* **INFORMATION PROVIDED**
━━━

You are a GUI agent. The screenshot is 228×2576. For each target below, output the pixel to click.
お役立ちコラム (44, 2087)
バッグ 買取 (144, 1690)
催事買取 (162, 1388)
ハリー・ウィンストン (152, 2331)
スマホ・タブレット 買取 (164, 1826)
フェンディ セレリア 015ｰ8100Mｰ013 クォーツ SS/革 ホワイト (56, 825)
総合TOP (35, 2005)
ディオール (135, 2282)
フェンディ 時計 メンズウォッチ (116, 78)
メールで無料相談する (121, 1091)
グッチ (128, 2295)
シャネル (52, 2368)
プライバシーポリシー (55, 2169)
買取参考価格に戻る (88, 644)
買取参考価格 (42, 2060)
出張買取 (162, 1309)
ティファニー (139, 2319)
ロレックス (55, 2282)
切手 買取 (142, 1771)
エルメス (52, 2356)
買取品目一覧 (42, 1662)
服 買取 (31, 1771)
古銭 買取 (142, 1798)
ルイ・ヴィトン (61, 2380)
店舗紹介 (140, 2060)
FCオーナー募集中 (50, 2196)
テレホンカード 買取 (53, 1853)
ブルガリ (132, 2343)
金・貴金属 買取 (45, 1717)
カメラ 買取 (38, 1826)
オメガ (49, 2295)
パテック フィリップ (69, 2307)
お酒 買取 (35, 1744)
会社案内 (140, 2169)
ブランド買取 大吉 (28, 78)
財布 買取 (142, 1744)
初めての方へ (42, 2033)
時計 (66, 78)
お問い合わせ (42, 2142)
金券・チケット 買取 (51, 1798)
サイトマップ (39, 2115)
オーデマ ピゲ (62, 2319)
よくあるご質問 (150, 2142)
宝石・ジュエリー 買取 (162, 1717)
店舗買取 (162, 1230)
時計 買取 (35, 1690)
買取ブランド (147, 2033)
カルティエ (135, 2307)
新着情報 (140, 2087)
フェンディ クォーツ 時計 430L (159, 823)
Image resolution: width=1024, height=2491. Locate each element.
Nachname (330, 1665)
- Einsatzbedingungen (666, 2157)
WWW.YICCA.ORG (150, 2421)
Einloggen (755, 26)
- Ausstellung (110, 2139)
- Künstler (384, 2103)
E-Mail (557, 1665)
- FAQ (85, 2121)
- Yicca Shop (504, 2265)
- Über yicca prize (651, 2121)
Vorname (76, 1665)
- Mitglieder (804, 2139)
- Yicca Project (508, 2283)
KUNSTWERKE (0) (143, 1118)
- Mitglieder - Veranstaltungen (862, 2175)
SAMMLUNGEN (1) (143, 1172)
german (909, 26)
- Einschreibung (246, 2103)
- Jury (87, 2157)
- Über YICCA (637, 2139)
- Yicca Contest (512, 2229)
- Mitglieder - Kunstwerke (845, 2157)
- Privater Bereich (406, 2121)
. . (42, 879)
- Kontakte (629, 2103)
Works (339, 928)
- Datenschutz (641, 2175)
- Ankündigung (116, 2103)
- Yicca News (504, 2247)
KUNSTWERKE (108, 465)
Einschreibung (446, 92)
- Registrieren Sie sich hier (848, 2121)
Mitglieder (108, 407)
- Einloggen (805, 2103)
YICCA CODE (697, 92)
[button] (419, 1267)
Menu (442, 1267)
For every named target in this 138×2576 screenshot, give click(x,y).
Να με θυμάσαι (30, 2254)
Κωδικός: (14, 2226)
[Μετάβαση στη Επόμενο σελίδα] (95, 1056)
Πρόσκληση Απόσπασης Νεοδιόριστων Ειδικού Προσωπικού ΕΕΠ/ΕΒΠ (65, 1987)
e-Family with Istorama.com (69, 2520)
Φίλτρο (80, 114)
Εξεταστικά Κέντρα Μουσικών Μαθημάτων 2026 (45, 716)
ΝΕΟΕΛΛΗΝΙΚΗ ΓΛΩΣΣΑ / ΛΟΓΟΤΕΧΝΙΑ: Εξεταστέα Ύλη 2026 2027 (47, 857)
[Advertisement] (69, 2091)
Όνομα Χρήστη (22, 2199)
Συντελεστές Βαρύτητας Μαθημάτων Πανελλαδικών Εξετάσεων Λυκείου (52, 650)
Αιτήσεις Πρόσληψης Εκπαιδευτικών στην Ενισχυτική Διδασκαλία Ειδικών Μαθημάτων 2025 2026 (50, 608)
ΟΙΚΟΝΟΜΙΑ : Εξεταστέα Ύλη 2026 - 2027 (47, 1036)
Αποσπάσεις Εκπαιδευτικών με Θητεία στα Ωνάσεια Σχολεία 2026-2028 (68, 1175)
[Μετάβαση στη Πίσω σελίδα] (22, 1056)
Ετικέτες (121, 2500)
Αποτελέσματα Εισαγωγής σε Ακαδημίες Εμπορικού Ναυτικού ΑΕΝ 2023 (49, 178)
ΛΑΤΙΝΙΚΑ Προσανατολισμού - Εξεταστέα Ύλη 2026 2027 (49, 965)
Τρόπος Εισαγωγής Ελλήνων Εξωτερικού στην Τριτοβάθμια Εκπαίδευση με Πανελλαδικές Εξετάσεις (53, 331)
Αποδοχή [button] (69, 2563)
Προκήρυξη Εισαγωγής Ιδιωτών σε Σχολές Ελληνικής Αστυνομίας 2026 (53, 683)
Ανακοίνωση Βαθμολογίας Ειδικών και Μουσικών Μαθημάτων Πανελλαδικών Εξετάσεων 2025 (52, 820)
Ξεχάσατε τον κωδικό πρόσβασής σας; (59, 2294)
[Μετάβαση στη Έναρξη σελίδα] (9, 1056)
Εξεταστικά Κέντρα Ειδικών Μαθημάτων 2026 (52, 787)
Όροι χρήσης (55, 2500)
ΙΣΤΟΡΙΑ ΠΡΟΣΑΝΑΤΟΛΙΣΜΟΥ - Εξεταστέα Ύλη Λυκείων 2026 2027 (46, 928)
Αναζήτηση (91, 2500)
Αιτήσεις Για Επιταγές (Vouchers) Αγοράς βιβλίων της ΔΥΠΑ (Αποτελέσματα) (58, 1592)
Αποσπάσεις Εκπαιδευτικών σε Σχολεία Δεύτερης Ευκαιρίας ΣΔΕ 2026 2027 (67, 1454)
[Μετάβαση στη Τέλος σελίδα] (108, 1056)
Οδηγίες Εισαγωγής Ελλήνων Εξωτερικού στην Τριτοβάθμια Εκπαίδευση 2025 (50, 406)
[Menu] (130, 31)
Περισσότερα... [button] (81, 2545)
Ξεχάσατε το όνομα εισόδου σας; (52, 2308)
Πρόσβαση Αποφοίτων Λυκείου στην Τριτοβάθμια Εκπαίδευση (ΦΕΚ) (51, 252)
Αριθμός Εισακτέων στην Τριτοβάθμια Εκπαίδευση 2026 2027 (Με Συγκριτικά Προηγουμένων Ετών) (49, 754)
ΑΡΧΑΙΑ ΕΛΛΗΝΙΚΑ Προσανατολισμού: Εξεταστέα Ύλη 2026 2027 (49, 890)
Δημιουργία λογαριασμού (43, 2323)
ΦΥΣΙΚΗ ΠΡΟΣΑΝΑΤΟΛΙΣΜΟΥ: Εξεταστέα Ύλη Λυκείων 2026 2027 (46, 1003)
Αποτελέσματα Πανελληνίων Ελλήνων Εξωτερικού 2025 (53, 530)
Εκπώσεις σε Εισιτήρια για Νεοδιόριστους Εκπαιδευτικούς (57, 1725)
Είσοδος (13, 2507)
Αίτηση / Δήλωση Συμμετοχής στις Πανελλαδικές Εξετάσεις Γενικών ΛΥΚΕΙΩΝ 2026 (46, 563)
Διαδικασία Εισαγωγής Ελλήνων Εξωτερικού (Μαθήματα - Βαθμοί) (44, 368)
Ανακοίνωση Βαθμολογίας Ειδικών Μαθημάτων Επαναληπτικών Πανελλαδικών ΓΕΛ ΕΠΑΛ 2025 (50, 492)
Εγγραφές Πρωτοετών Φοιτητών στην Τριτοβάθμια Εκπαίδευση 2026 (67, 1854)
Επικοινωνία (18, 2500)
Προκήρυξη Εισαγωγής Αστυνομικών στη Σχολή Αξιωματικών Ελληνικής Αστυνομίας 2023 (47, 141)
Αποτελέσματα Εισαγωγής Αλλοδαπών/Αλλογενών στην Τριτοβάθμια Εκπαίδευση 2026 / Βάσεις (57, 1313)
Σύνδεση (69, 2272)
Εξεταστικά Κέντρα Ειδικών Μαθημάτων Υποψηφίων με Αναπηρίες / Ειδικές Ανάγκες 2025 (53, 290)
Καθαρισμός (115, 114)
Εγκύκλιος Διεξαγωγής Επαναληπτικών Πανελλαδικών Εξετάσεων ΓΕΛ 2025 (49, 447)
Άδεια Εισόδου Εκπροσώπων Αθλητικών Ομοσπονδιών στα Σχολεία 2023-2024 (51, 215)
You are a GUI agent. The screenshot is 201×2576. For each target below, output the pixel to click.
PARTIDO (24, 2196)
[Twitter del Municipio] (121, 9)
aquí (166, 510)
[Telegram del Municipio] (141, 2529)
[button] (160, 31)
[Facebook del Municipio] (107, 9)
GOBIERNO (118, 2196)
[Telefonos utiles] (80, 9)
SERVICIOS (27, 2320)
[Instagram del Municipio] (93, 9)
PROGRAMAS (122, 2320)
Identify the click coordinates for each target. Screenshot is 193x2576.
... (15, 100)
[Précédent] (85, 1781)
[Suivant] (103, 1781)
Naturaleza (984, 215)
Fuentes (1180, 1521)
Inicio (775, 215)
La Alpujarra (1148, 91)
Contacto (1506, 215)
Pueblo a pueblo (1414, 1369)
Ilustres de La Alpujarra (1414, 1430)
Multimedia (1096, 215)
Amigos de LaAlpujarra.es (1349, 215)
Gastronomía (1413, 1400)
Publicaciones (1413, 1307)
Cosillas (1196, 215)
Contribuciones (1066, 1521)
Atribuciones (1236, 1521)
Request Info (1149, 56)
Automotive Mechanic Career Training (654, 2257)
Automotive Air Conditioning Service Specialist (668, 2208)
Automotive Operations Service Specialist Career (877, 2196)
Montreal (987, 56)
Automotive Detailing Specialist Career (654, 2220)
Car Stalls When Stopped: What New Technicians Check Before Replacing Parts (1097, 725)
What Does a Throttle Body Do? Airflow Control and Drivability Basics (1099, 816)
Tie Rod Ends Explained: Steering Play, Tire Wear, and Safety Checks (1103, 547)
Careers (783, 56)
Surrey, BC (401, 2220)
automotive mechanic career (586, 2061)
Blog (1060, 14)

━━━

* **ASSIGNED TASK**
Find "Ετικέτες (121, 2500)" in the entries above and copy that whole line exactly, then each line after it through the line that contains "Καθαρισμός (115, 114)".

* **RESPONSE AREA**
Ετικέτες (121, 2500)
Αποτελέσματα Εισαγωγής σε Ακαδημίες Εμπορικού Ναυτικού ΑΕΝ 2023 (49, 178)
ΛΑΤΙΝΙΚΑ Προσανατολισμού - Εξεταστέα Ύλη 2026 2027 (49, 965)
Τρόπος Εισαγωγής Ελλήνων Εξωτερικού στην Τριτοβάθμια Εκπαίδευση με Πανελλαδικές Εξετάσεις (53, 331)
Αποδοχή [button] (69, 2563)
Προκήρυξη Εισαγωγής Ιδιωτών σε Σχολές Ελληνικής Αστυνομίας 2026 (53, 683)
Ανακοίνωση Βαθμολογίας Ειδικών και Μουσικών Μαθημάτων Πανελλαδικών Εξετάσεων 2025 (52, 820)
Ξεχάσατε τον κωδικό πρόσβασής σας; (59, 2294)
[Μετάβαση στη Έναρξη σελίδα] (9, 1056)
Εξεταστικά Κέντρα Ειδικών Μαθημάτων 2026 (52, 787)
Όροι χρήσης (55, 2500)
ΙΣΤΟΡΙΑ ΠΡΟΣΑΝΑΤΟΛΙΣΜΟΥ - Εξεταστέα Ύλη Λυκείων 2026 2027 (46, 928)
Αναζήτηση (91, 2500)
Αιτήσεις Για Επιταγές (Vouchers) Αγοράς βιβλίων της ΔΥΠΑ (Αποτελέσματα) (58, 1592)
Αποσπάσεις Εκπαιδευτικών σε Σχολεία Δεύτερης Ευκαιρίας ΣΔΕ 2026 2027 (67, 1454)
[Μετάβαση στη Τέλος σελίδα] (108, 1056)
Οδηγίες Εισαγωγής Ελλήνων Εξωτερικού στην Τριτοβάθμια Εκπαίδευση 2025 (50, 406)
[Menu] (130, 31)
Περισσότερα... [button] (81, 2545)
Ξεχάσατε το όνομα εισόδου σας; (52, 2308)
Πρόσβαση Αποφοίτων Λυκείου στην Τριτοβάθμια Εκπαίδευση (ΦΕΚ) (51, 252)
Αριθμός Εισακτέων στην Τριτοβάθμια Εκπαίδευση 2026 2027 (Με Συγκριτικά Προηγουμένων Ετών) (49, 754)
ΑΡΧΑΙΑ ΕΛΛΗΝΙΚΑ Προσανατολισμού: Εξεταστέα Ύλη 2026 2027 (49, 890)
Δημιουργία λογαριασμού (43, 2323)
ΦΥΣΙΚΗ ΠΡΟΣΑΝΑΤΟΛΙΣΜΟΥ: Εξεταστέα Ύλη Λυκείων 2026 2027 (46, 1003)
Αποτελέσματα Πανελληνίων Ελλήνων Εξωτερικού 2025 (53, 530)
Εκπώσεις σε Εισιτήρια για Νεοδιόριστους Εκπαιδευτικούς (57, 1725)
Είσοδος (13, 2507)
Αίτηση / Δήλωση Συμμετοχής στις Πανελλαδικές Εξετάσεις Γενικών ΛΥΚΕΙΩΝ 2026 (46, 563)
Διαδικασία Εισαγωγής Ελλήνων Εξωτερικού (Μαθήματα - Βαθμοί) (44, 368)
Ανακοίνωση Βαθμολογίας Ειδικών Μαθημάτων Επαναληπτικών Πανελλαδικών ΓΕΛ ΕΠΑΛ 2025 (50, 492)
Εγγραφές Πρωτοετών Φοιτητών στην Τριτοβάθμια Εκπαίδευση 2026 (67, 1854)
Επικοινωνία (18, 2500)
Προκήρυξη Εισαγωγής Αστυνομικών στη Σχολή Αξιωματικών Ελληνικής Αστυνομίας 2023 (47, 141)
Αποτελέσματα Εισαγωγής Αλλοδαπών/Αλλογενών στην Τριτοβάθμια Εκπαίδευση 2026 / Βάσεις (57, 1313)
Σύνδεση (69, 2272)
Εξεταστικά Κέντρα Ειδικών Μαθημάτων Υποψηφίων με Αναπηρίες / Ειδικές Ανάγκες 2025 (53, 290)
Καθαρισμός (115, 114)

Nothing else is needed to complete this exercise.